Forces of his UN-recognised successor, Alassane Ouattara, and French tanks advanced on his residence where he had been ensconced in a bunker.
Mr Gbagbo had been refusing to cede power, insisting he won November’s presidential election.
There are conflicting accounts of how he finally surrendered.
UN Secretary General Ban Ki-moon said the detention of Mr Gbagbo had brought to an end months of unnecessary conflict, and the UN would support the new government.
‘Signal to dictators’
UN peacekeepers had accused pro-Gbagbo forces of endangering the civilian population and asked France, the former colonial power, to take out the defiant leader’s heavy weapons.
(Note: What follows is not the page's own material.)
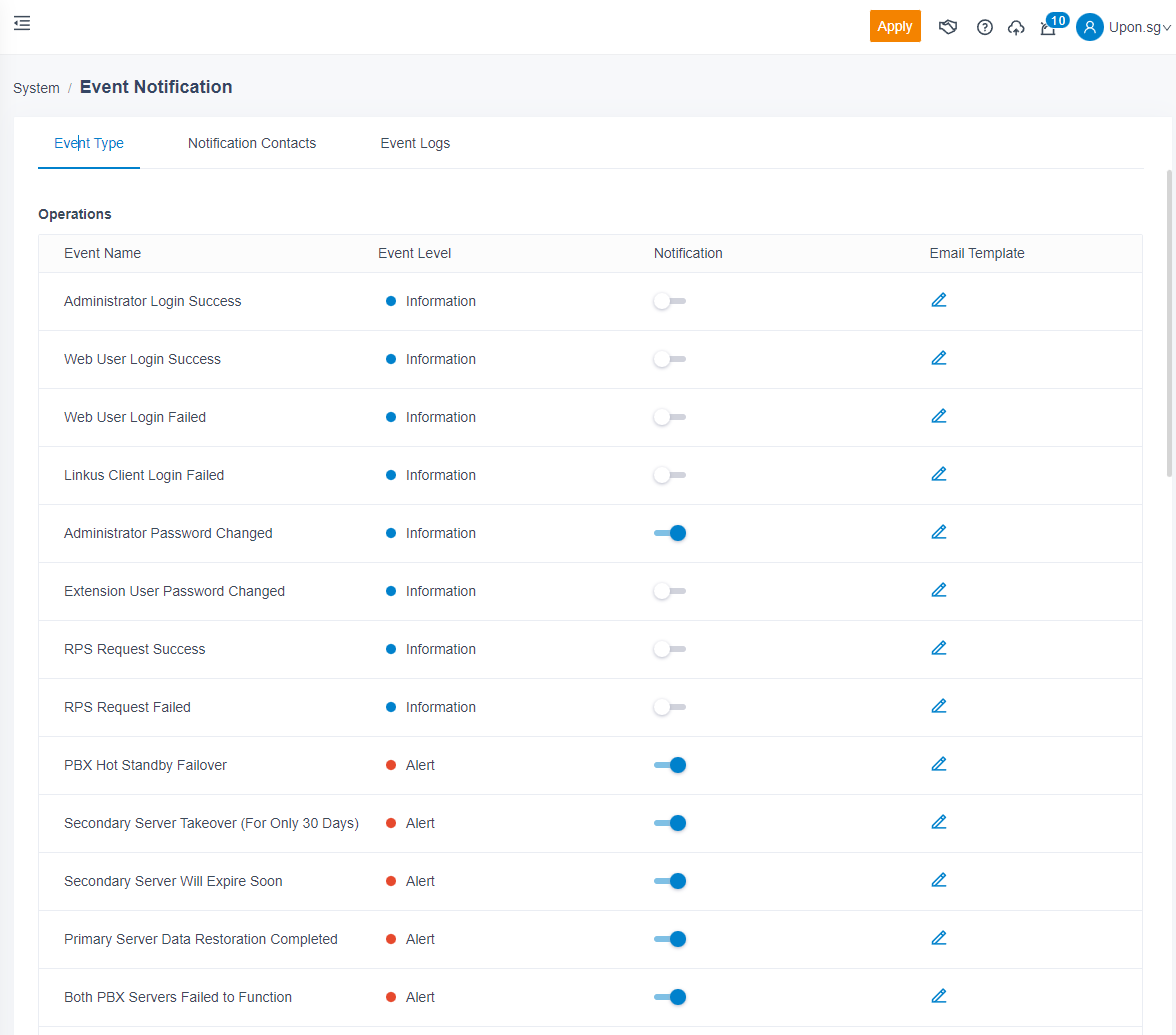Collapse the sidebar menu icon

point(22,23)
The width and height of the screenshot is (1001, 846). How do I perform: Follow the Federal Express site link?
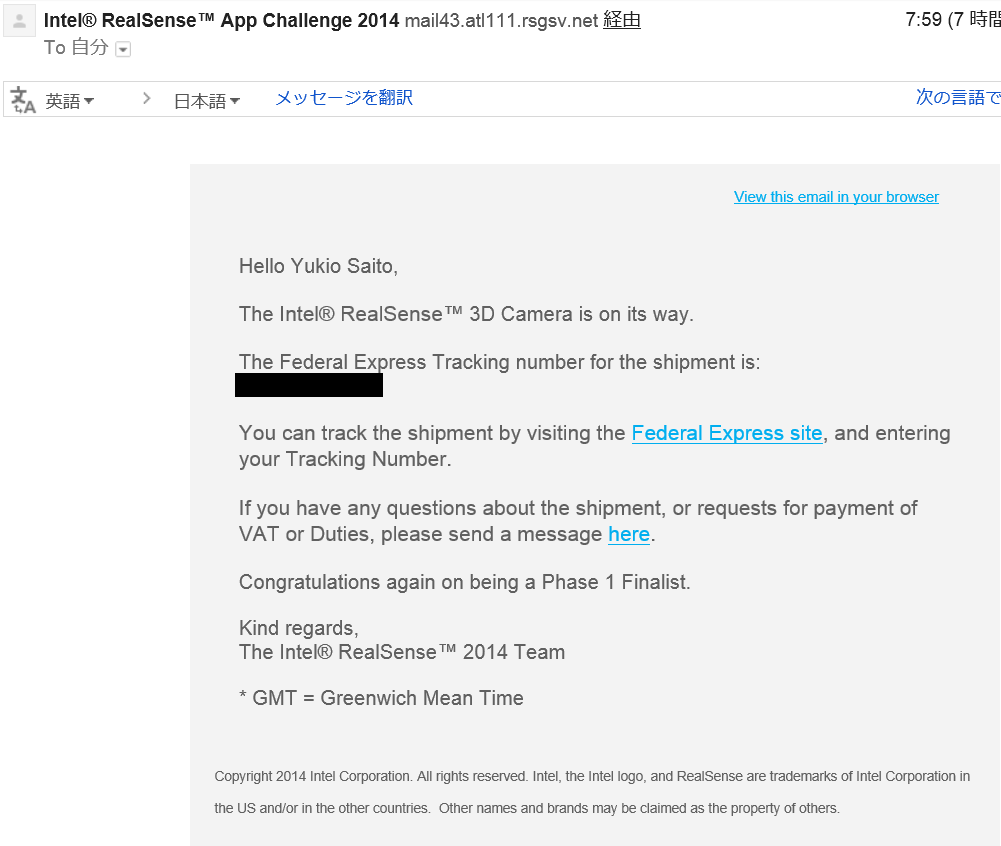(x=726, y=433)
“The head of the snake has been cut off,” said one soldier loyal to elected President Alassane Ouattara. “Gbagbo’s militia will simply vanish now. The war is over.”
“It’s great,” said another man. “We are just so happy, and so relieved. The war is finished now.”
Is it? Much, I suspect, will depend on how Mr Ouattara handles the next few days, and what signals he sends regarding the treatment of both Mr Gbagbo and his armed supporters.
Troops now consolidating their hold on Abidjan will need to act forcefully to ensure there is not a rash of reprisal killings.
There have been allegations of atrocities by both pro-Gbagbo and pro-Ouattara forces. The UN has reports of more than 1,000 people being killed and at least 100,000 fleeing the country.
Ivory Coast’s permanent representative to the UN, Youssoufou Bamba, said Mr Gbagbo would stand trial.